**TASK STATEMENT:** When you reach the line that holds "Task: Open the Help menu", start copying exactly and keep going through the final line of the data, leaving out pictures.
━━ GIVEN RECORDS ━━
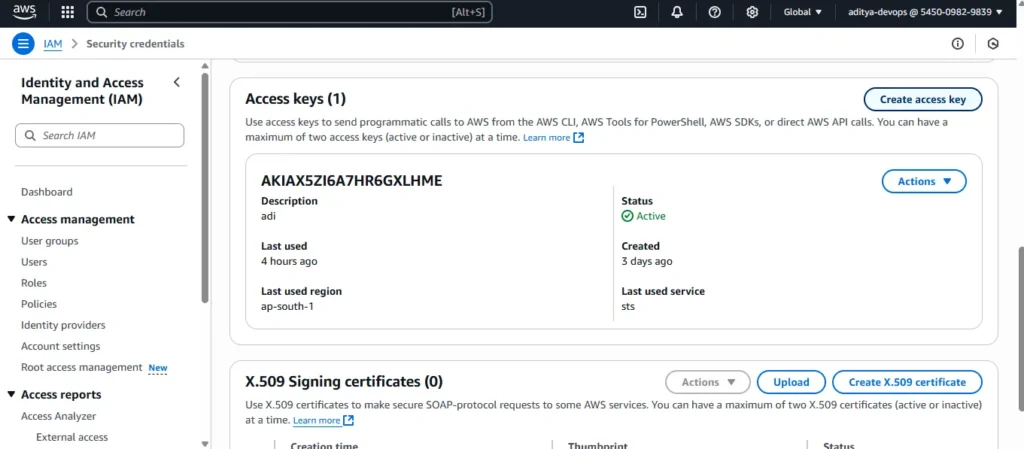Viewport: 1024px width, 449px height.
Task: Collapse the Access reports section
Action: click(11, 395)
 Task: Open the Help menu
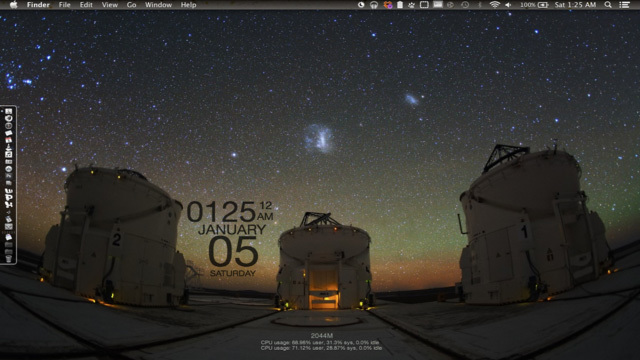pyautogui.click(x=188, y=5)
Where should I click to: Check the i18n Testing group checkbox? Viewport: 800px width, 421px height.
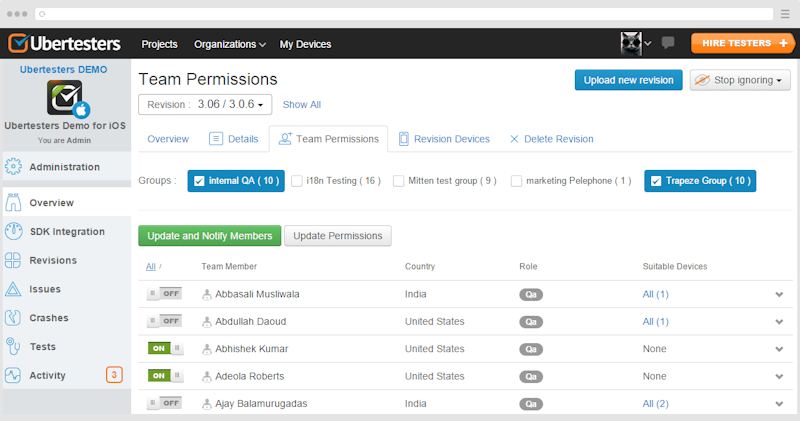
━━━
**RESPONSE BELOW:**
 Task: Open the Help menu
pyautogui.click(x=188, y=5)
Where should I click to: Check the i18n Testing group checkbox? Viewport: 800px width, 421px height.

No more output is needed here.